Description of the task
Within the entries below, the lines from the one with "[Menu] (200, 34)" through the one with "Culture (440, 42)" are to be set down exactly, both ends kept.

[Stored items]

━━━━━━━━━━━━━━━━

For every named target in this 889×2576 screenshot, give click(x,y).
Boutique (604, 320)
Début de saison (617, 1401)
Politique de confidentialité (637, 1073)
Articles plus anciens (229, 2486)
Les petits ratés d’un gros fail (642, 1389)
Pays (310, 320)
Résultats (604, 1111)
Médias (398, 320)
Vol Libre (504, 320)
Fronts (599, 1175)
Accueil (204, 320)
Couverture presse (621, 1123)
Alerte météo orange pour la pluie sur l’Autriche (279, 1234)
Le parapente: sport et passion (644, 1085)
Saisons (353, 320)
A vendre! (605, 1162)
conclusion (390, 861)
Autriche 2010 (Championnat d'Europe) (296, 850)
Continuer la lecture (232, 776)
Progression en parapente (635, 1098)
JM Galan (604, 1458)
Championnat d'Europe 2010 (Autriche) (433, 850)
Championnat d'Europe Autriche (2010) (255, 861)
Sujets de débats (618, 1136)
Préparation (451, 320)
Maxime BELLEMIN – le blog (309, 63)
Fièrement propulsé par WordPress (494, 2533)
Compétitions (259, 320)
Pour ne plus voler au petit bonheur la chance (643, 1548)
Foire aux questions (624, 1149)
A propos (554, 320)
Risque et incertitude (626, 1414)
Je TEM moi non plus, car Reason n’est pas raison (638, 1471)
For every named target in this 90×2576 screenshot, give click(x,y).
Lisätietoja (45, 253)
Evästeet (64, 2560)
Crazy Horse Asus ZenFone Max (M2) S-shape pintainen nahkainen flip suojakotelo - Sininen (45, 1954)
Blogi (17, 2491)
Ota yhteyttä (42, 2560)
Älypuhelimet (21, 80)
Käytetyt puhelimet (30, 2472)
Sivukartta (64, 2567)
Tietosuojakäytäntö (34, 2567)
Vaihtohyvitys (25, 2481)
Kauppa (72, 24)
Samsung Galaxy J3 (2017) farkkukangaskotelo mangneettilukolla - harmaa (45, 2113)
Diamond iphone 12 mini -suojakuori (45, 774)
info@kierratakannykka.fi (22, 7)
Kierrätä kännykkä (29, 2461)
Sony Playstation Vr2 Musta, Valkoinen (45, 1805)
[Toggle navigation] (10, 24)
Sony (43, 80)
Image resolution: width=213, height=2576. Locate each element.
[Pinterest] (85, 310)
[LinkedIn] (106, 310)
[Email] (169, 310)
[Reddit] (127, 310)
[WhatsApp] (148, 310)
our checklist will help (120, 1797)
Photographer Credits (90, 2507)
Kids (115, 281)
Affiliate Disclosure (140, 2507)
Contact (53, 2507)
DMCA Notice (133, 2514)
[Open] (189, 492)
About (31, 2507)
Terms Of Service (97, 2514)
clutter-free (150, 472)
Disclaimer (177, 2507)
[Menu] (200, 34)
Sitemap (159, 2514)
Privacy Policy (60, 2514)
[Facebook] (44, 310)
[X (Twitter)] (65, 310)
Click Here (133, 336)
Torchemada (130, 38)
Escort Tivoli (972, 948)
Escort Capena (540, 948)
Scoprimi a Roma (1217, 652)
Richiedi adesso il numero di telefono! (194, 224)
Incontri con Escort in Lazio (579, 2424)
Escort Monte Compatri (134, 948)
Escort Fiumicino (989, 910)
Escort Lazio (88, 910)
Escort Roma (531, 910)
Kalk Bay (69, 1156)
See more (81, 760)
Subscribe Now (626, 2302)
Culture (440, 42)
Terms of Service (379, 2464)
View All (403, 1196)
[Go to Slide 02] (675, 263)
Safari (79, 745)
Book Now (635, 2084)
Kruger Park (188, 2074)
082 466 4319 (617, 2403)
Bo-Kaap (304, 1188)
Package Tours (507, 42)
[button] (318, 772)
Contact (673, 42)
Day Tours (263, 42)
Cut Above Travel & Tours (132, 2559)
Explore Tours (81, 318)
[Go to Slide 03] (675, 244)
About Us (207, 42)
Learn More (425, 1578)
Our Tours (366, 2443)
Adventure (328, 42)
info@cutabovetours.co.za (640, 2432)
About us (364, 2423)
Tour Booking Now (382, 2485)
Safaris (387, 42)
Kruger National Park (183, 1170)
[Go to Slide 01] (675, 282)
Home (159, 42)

━━━━━━━━━━━━━━━━

Expected output
[Menu] (200, 34)
Sitemap (159, 2514)
Privacy Policy (60, 2514)
[Facebook] (44, 310)
[X (Twitter)] (65, 310)
Click Here (133, 336)
Torchemada (130, 38)
Escort Tivoli (972, 948)
Escort Capena (540, 948)
Scoprimi a Roma (1217, 652)
Richiedi adesso il numero di telefono! (194, 224)
Incontri con Escort in Lazio (579, 2424)
Escort Monte Compatri (134, 948)
Escort Fiumicino (989, 910)
Escort Lazio (88, 910)
Escort Roma (531, 910)
Kalk Bay (69, 1156)
See more (81, 760)
Subscribe Now (626, 2302)
Culture (440, 42)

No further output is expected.